# Router Bit Sharpening



## CanuckGal (Nov 26, 2008)

I see lots of questions about sharpening router bits and thought I'd share this link to a how-to posted by Highland Woodworking.
http://blog.woodworkingtooltips.com/2008/12/care-and-sharpening-of-router-bits/


----------



## OPG3 (Jan 9, 2011)

Deb, I do business with Highland Hardware & Woodworking - I am lucky in that they are located in my area. They are super-good folks and they are fully staffed with knowledgeable personnel. I get emails from them every week and saw and read that article - it was very good and helpful. Thanks for posting that! 
Take care my friend,
Otis Guillebeau from Auburn, Georgia


----------



## Mdawson (Mar 25, 2012)

CanuckGal said:


> a how-to posted by Highland Woodworking.[/url]


Hi Deb

Dumb question time. I'm on the Highland Woodworking email list and got the email with 'how to shapen router bits' in the subject but I've been over that email half a dozen times, linked out to the newsletter, searched that for the router bit sharpening article without luck.

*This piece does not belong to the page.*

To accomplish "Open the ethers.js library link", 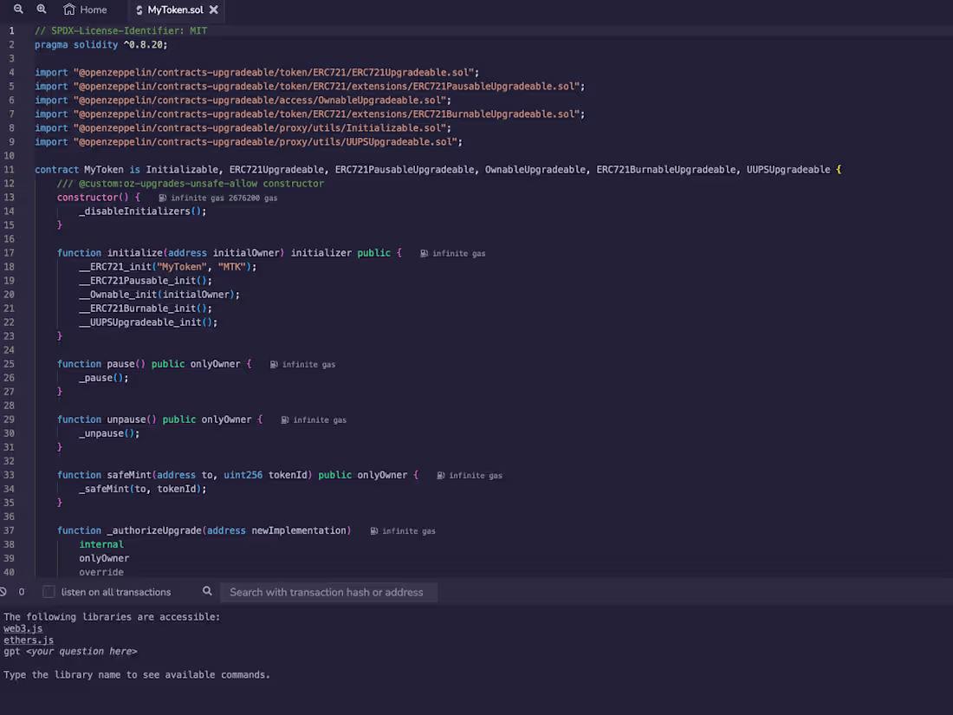I will [29, 640].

Where did you find the link ?

Ta
Mark


----------



## Dmeadows (Jun 28, 2011)

Right at the bottom of the yellow box it reads "Here's all you really need:" That's the link.

Or just click this...

http://www.highlandwoodworking.com/...ign=Wood News&utm_content=2013+Festool+Prices


----------



## Mdawson (Mar 25, 2012)

Dmeadows said:


> Right at the bottom of the yellow box it reads "Here's all you really need:" That's the link.


Doh !

Thanks Deb, that yellow box was not visible in my email, when I hit the 'view web version' link all became clear.:dance3:

Mark


----------